The idea is that, during rush hour, one travel lane in each direction would be dedicated to buses. This would be accompanied by many improvements: buses with low floors and multiple entrance doors to speed boarding, improved bus stops, better street crossings, real-time bus arrival information and better bike and pedestrian connections.

Some people have criticized the recommendation, for a couple of reasons. One set of critics believes that BRT is not good enough, and Colfax would be better served with a streetcar instead. Others are worried about giving up a car lane during rush hour — for either BRT or streetcar — because they worry that this will make traffic worse for cars. We believe that both concerns are misguided.

With BRT, you get a bus service that acts like a train — fast, convenient, and attractive — at a fraction of the cost. The study took a close look at a streetcar alternative. What they found was that it gives basically the same service as BRT, but costs four times as much.

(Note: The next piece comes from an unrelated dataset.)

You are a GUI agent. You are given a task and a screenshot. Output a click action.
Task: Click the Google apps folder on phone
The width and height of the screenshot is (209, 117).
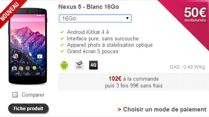(15, 56)
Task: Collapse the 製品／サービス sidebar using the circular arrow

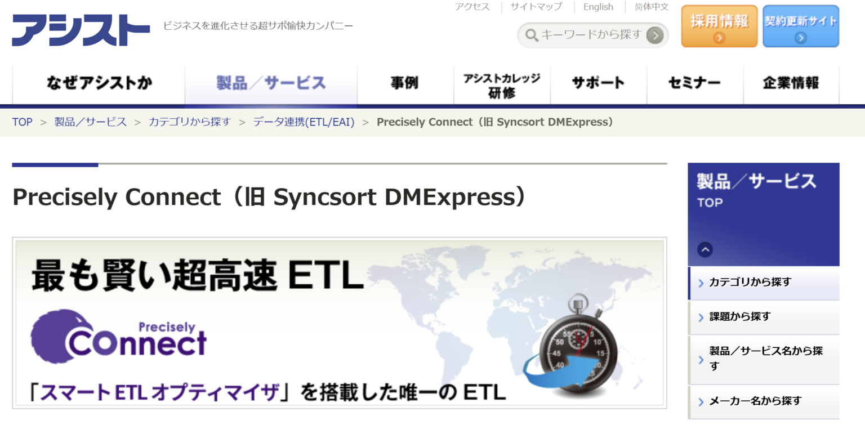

Because the travel time and frequency, and the travel experience, are pretty much the same, projected ridership on BRT and streetcar are almost identical. But the BRT can be built for $115 million, while the streetcar would take $400 million, and on an annual basis it would cost almost double as much to operate.

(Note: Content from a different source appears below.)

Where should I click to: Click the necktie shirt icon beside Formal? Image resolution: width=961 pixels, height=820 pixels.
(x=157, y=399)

It simply does not make sense to pay this much more to get essentially the same service. And, in the real world we live in, with limited transportation funding available, insisting on streetcar would likely mean no improvements for many years into the future.

Whether you build BRT or a streetcar, you do have to dedicate lanes to transit, at least during rush hour; otherwise, the buses or streetcars would just sit in congestion, and not many people would ride them.

It is true that this will make cars go a little bit slower. But the added delay is much smaller than the travel time savings for the bus riders. The traffic analysis projects that auto travel time will go up four minutes, while buses will save 11 minutes. And since the study projects that more than half of travelers on Colfax (57 percent) will be bus riders, the benefits will far exceed the impacts.

Denver is taking a smart approach — focusing on how to move people, not just cars.

Part of the reason that car speeds don’t decline much is because fewer people drive when good transit is available. The traffic study predicts that when you add BRT to the street, bus ridership almost doubles – 17,000 more people a day choose to ride transit, while the number of drivers declines by 7,000 trips per day. This makes sense: When you provide a fast, convenient transit service in a denser urban area, people use it.

And, because BRT not only improves access along Colfax, but also adds street level amenities and makes for a friendlier pedestrian environment, it will attract investment to the corridor. The study estimates that property values along the corridor will increase by up to $346 million due to the addition of BRT.

As the metro area grows, and as demographic changes continue to push down how much people drive, BRT is the most affordable way to expand high quality public transit at the scale that we need. It is time to embrace BRT on Colfax.

Will Toor is director of transportation programs for the Southwest Energy Efficiency Project.